§ **Information shown**:
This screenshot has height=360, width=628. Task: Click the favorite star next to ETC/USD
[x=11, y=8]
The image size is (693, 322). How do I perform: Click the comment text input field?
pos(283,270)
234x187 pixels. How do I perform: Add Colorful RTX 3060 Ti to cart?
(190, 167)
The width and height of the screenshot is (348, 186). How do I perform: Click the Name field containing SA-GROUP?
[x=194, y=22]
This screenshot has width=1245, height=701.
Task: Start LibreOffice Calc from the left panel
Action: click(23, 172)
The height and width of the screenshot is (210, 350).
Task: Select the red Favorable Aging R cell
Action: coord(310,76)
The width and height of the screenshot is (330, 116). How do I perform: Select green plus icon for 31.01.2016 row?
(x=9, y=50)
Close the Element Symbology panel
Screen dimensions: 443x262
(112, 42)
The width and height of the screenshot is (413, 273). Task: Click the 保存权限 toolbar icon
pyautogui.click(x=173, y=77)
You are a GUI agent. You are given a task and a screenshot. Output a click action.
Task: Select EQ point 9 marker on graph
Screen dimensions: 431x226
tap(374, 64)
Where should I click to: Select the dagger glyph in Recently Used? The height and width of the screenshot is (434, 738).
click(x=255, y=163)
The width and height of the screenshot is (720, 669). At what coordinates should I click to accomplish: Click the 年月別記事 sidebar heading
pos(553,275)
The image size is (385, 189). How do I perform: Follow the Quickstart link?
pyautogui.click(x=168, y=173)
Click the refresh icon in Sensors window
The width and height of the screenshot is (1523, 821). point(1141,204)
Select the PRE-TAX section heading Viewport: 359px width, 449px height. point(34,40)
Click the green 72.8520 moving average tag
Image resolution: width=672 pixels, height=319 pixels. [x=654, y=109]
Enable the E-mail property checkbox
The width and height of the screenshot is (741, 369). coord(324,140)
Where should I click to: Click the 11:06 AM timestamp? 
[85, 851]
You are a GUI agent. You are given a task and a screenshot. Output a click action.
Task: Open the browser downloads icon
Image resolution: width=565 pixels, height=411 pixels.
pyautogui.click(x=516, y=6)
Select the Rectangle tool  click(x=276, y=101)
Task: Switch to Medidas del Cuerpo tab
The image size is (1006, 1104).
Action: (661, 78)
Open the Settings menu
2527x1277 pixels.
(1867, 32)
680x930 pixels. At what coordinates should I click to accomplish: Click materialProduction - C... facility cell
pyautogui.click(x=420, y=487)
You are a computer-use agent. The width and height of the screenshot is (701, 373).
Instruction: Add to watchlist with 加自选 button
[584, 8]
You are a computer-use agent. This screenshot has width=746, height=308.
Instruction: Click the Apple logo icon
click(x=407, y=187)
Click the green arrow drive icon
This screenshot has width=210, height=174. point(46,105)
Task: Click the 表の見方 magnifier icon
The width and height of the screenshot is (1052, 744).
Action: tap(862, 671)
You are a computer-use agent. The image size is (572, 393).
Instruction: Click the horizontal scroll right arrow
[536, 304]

§ **Task instructions**: Reproduce every one of the records above exactly, line for line, with nothing changed.

§ **Task response**:
This screenshot has height=360, width=628. Task: Click the favorite star next to ETC/USD
[x=11, y=8]
The image size is (693, 322). How do I perform: Click the comment text input field?
pos(283,270)
234x187 pixels. How do I perform: Add Colorful RTX 3060 Ti to cart?
(190, 167)
The width and height of the screenshot is (348, 186). How do I perform: Click the Name field containing SA-GROUP?
[x=194, y=22]
This screenshot has width=1245, height=701.
Task: Start LibreOffice Calc from the left panel
Action: click(23, 172)
The height and width of the screenshot is (210, 350).
Task: Select the red Favorable Aging R cell
Action: coord(310,76)
The width and height of the screenshot is (330, 116). How do I perform: Select green plus icon for 31.01.2016 row?
(x=9, y=50)
Close the Element Symbology panel
Screen dimensions: 443x262
(112, 42)
The width and height of the screenshot is (413, 273). Task: Click the 保存权限 toolbar icon
pyautogui.click(x=173, y=77)
You are a GUI agent. You are given a task and a screenshot. Output a click action.
Task: Select EQ point 9 marker on graph
Screen dimensions: 431x226
tap(374, 64)
Where should I click to: Select the dagger glyph in Recently Used? The height and width of the screenshot is (434, 738).
click(x=255, y=163)
The width and height of the screenshot is (720, 669). At what coordinates should I click to accomplish: Click the 年月別記事 sidebar heading
pos(553,275)
The image size is (385, 189). How do I perform: Follow the Quickstart link?
pyautogui.click(x=168, y=173)
Click the refresh icon in Sensors window
The width and height of the screenshot is (1523, 821). point(1141,204)
Select the PRE-TAX section heading Viewport: 359px width, 449px height. point(34,40)
Click the green 72.8520 moving average tag
Image resolution: width=672 pixels, height=319 pixels. [x=654, y=109]
Enable the E-mail property checkbox
The width and height of the screenshot is (741, 369). coord(324,140)
Where should I click to: Click the 11:06 AM timestamp? 
[85, 851]
You are a GUI agent. You are given a task and a screenshot. Output a click action.
Task: Open the browser downloads icon
Image resolution: width=565 pixels, height=411 pixels.
pyautogui.click(x=516, y=6)
Select the Rectangle tool  click(x=276, y=101)
Task: Switch to Medidas del Cuerpo tab
The image size is (1006, 1104).
Action: (661, 78)
Open the Settings menu
2527x1277 pixels.
(1867, 32)
680x930 pixels. At what coordinates should I click to accomplish: Click materialProduction - C... facility cell
pyautogui.click(x=420, y=487)
You are a computer-use agent. The width and height of the screenshot is (701, 373).
Instruction: Add to watchlist with 加自选 button
[584, 8]
You are a computer-use agent. This screenshot has width=746, height=308.
Instruction: Click the Apple logo icon
click(x=407, y=187)
Click the green arrow drive icon
This screenshot has width=210, height=174. point(46,105)
Task: Click the 表の見方 magnifier icon
The width and height of the screenshot is (1052, 744).
Action: tap(862, 671)
You are a computer-use agent. The image size is (572, 393).
Instruction: Click the horizontal scroll right arrow
[536, 304]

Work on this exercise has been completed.